Monday, September 17, 2007

Various Halls

Among the places I encountered growing up there were a number of halls where weddings and suchlike took place. I have already mentioned Shackleton Hall but there was also, at the corner of King Street and Featherstone Road, the Co-op Hall, which was above the Co-op shop (more of that another time). This was a square and spartan place with a boarded floor, a few supporting pillars and a low stage at one end. I remember it had an upright piano. I was there for weddings and meetings of various kinds. Not far from it, along Featherstone Road, was the Working Men's Club. This was a club of the old type, with a bar and a social area. I vaguely remember that there was sometimes music there (and possibly comedians) but it was more frequented by my father's generation than mine. Back towards the railway, off the Green and quite near the old Gem cinema was the British Legion, another club and bar, I was only in there once or twice, it was mainly for ex-servicemen and their wives. At the top of Lady Margaret Road, just behind the old Town Hall, was a hall which I think belonged to Holy Trinity church. I think it's now a Hindu temple. In my day it was used for social, family and other gatherings as well as church things. Sideways from it, again behind the Town Hall and reached through a lane that ran between the Town Hall and the old Fire Station, was the Conservative Club. I can't remember ever seeing the inside of that although my father was there.

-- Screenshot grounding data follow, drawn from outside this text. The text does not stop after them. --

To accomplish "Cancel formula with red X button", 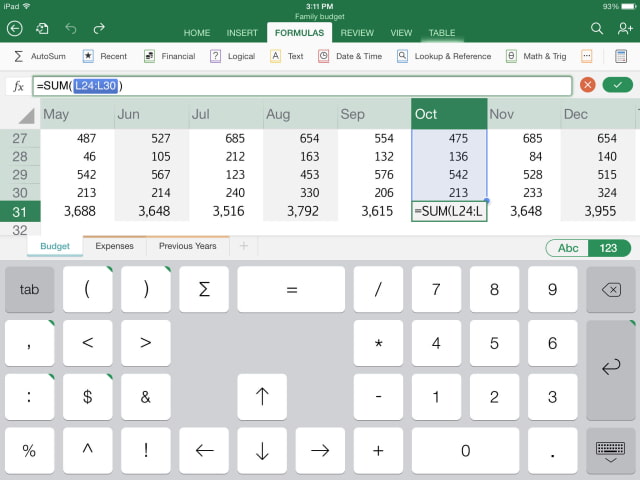I will [587, 86].
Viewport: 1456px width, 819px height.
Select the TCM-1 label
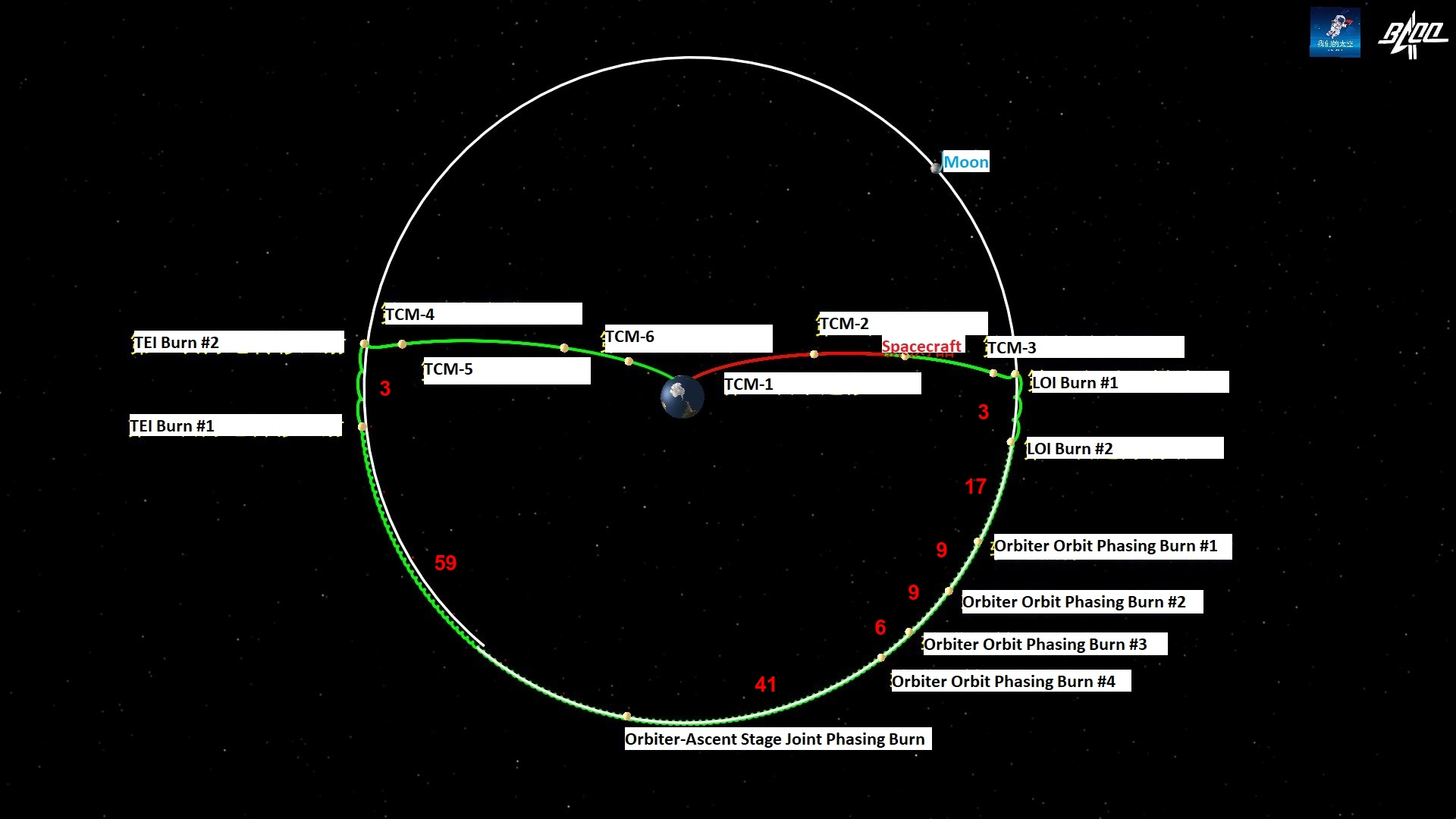click(x=822, y=384)
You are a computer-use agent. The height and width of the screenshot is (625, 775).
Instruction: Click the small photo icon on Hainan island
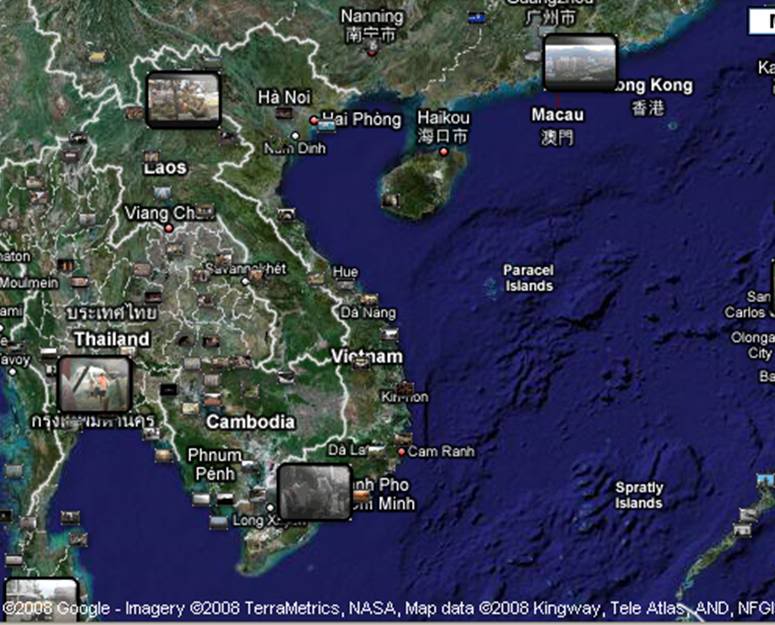coord(392,201)
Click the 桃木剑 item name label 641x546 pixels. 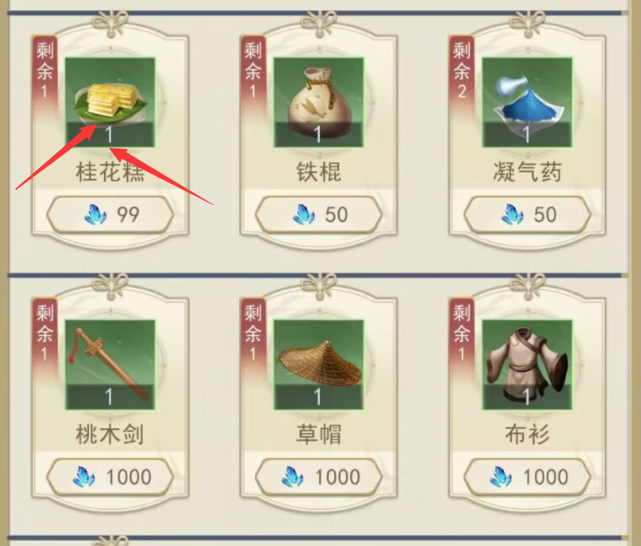point(110,434)
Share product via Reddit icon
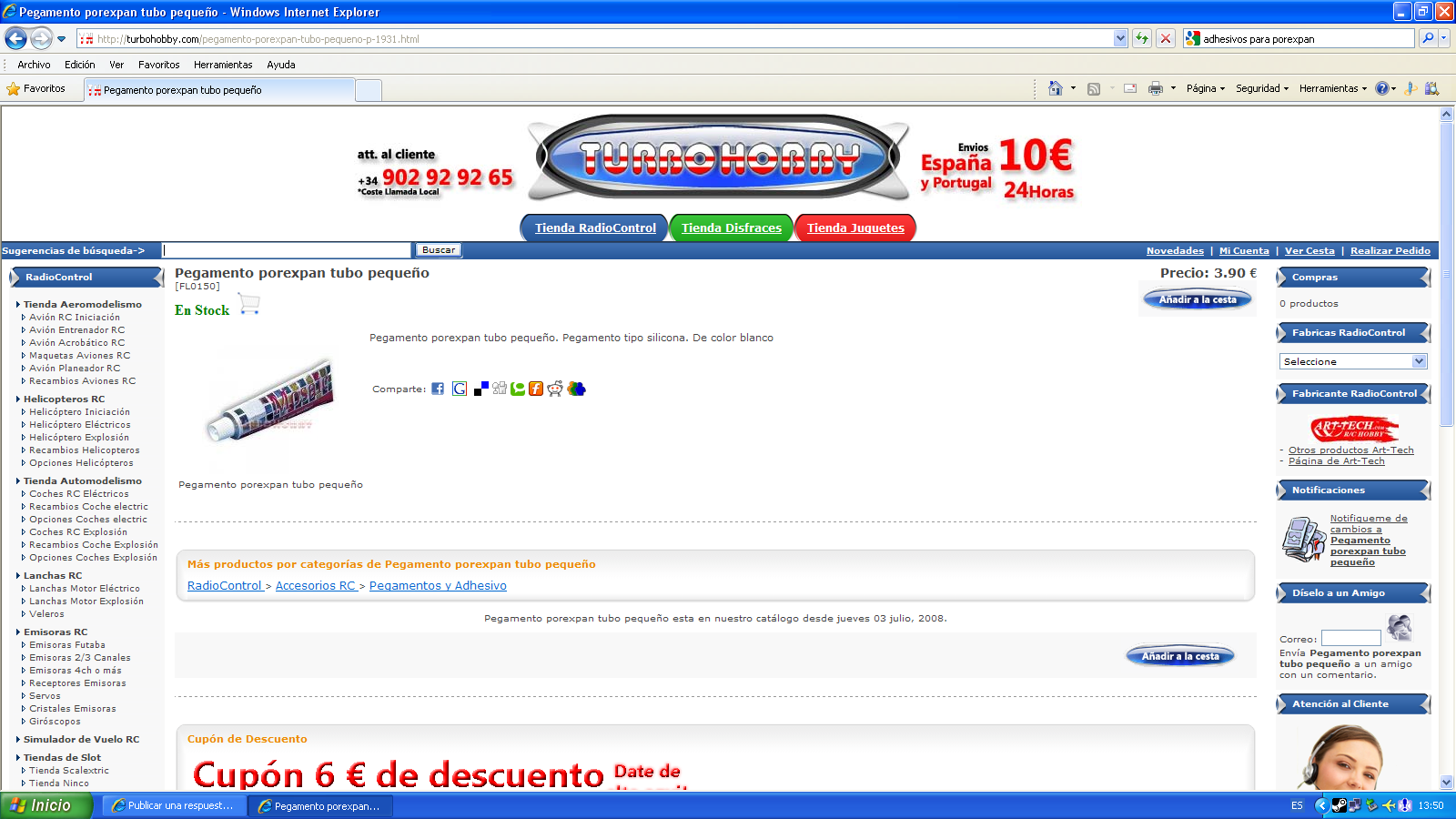 click(x=555, y=389)
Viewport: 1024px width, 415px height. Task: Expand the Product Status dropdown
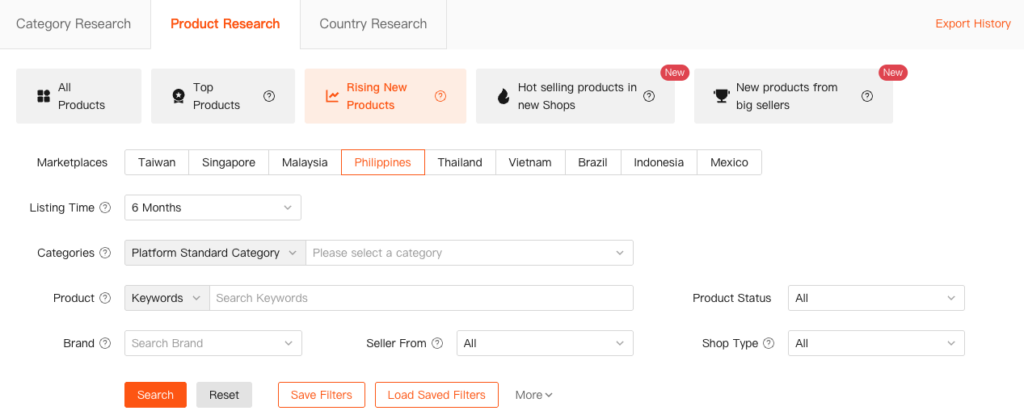876,298
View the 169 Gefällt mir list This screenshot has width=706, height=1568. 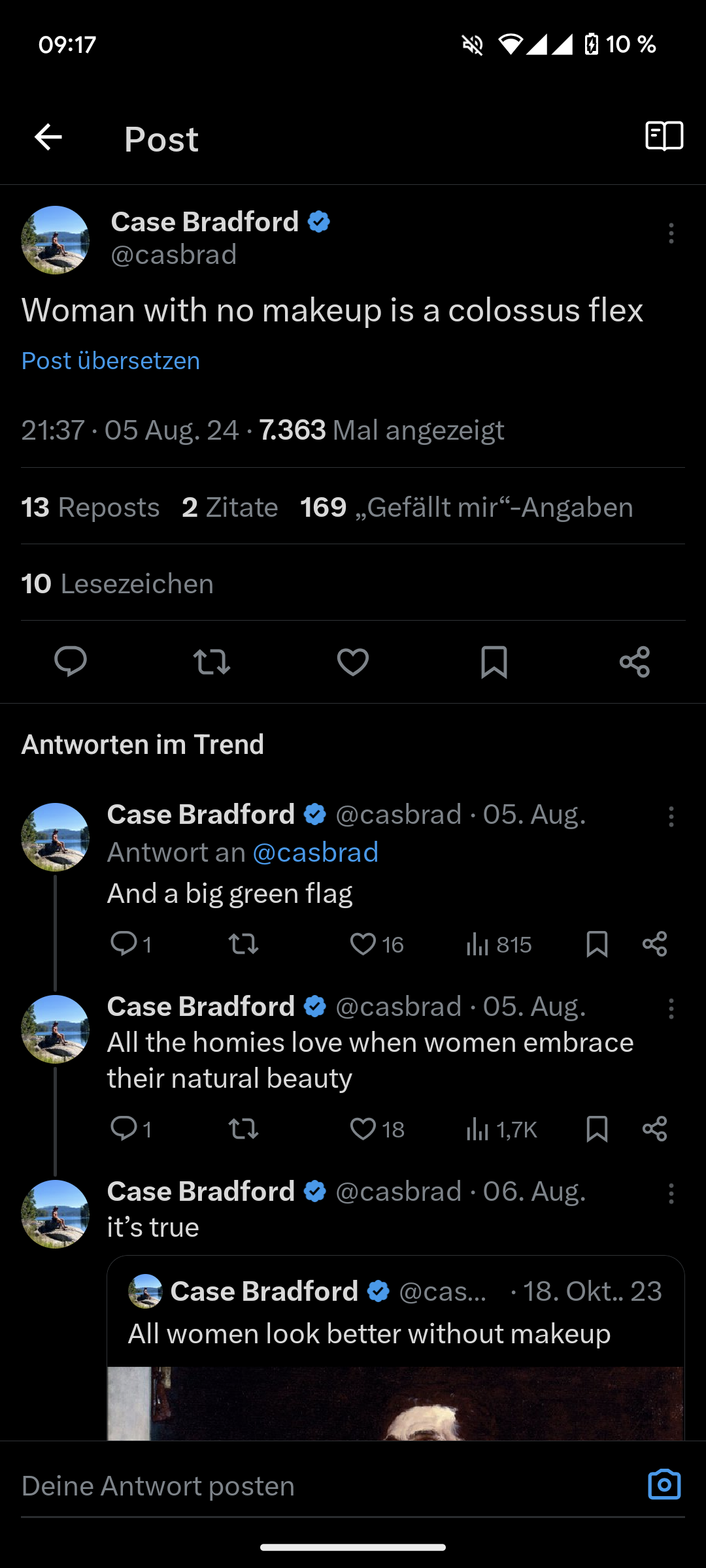[x=466, y=508]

My point of reference was more the old Labour Club, on the Broadway next to Woolworths, a very substantial affair. It had a bar and social area downstairs, various meeting rooms, upstairs and down, where Labour coouncillors, party members and trade unions met until 1965 when Southall became part of Ealing. Upstairs was also a large hall with a high and large stage which had proceneum arches and heavy curtains. The Labour Party never officially 'owned' the Labour Club. That role was taken by a committee which was essentially linked to the trades unions. The big ones were the AEU, the rail unions and the general unions. The Labour Party itself had a glorified nissen-hut behind the Club in the car-park, quite adequate, with two office rooms and a meeting room. My grandfather, who was active in ASLEF (train drivers' union), was a founding member of the Labour Club. He told me it came from a time when the unions could find nowhere to meet in the Southall area. ASLEF had had a strike during or just after the First World War and used to meet in the King's Hall Methodist Church on South Road. But there were Australian troops stationed not far away and there was a confrontation, with furniture being used. Other unions had similar problems and an orchard plot, on the Uxbridge Road, was acquired and a hut erected on it. From that the Labour Club grew. The Labour Club had a long drawn out civil war over admitting non-white members, which ran from the mid-1960s. Later, after the Labour Party itself had shifted premises, it became the Southall Club for a while, but its support base got very old and dwindled.

The Town Hall itself had a large room upstairs, the old Southall Council Chamber, which was used for meetings and other functions from the late 1960s. Scattered around southall there were other huts and places for church members, scouts and the like. I remember the Air Training Corps (ATC) had a hut on Featherstone Road.